Khatun of the Ilkhanate
- Tenure: 1256 – 8 February 1265
- Next: Buluqhan Khatun
- Died: 16 June 1265
- Consort: Hulagu Khan
- House: Keraites
- Father: Uyku
- Religion: Eastern Christianity

= Doquz Khatun =

Keraite princess and consort to Hulegu (died 1265)

Doquz Khatun (also spelled Dokuz Khatun) (died 1265) was a princess of the Keraites who was married to Hulagu Khan; her husband was the founder of the Ilkhanate and a grandson of Genghis Khan.

== Life ==
Doquz Khatun was possibly a granddaughter of the Keraite khan Toghrul, through his son Uyku or Abaqu. She was at first given to Genghis Khan and Börte's youngest son Tolui following the demise of her grandfather. After his death in 1232, she was wed to Hulagu, her step-son in levirate marriage.
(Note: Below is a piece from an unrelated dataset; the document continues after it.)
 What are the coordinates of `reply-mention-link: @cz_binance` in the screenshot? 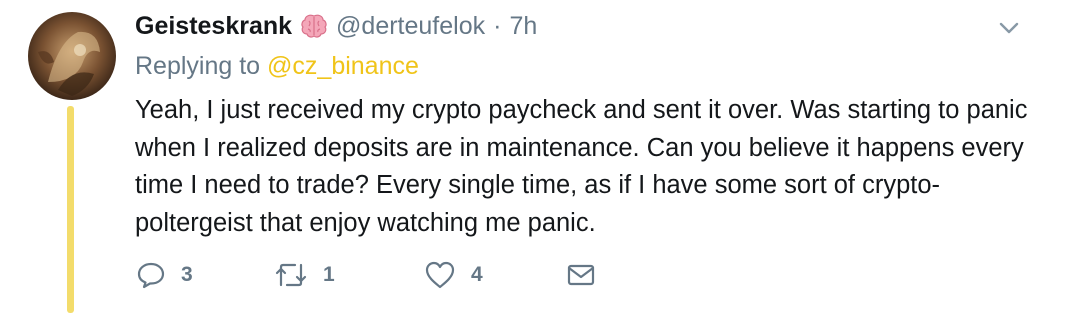 It's located at (343, 66).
She was known to accompany Hulagu on campaigns. At the Siege of Baghdad (1258), the Mongols massacred tens of thousands of inhabitants, but through the influence of Doquz, the Christians were spared.

Some sources indicate that Doquz Khatun was an Assyrian by origin, who adhered the Church of the East, and is often mentioned as a great benefactor of the Christian faith. When Mongol envoys were sent to Europe, they also tried to use Doquz's Christianity to their advantage, by claiming that Mongol princesses such as Doquz and her aunt Sorghaghtani Beki were daughters of the legendary Prester John.

Doquz Khatun was a supporter of her step-son Abaqa and retained her influential position even after the death of her husband. She secured succession of Denha I to patriarchal throne of Church of the East in her capacity. She died on 16 June 1265, 4 months after her husband. Stepanos Orbelian later claimed that she was poisoned by Shams al-Din Juvayni.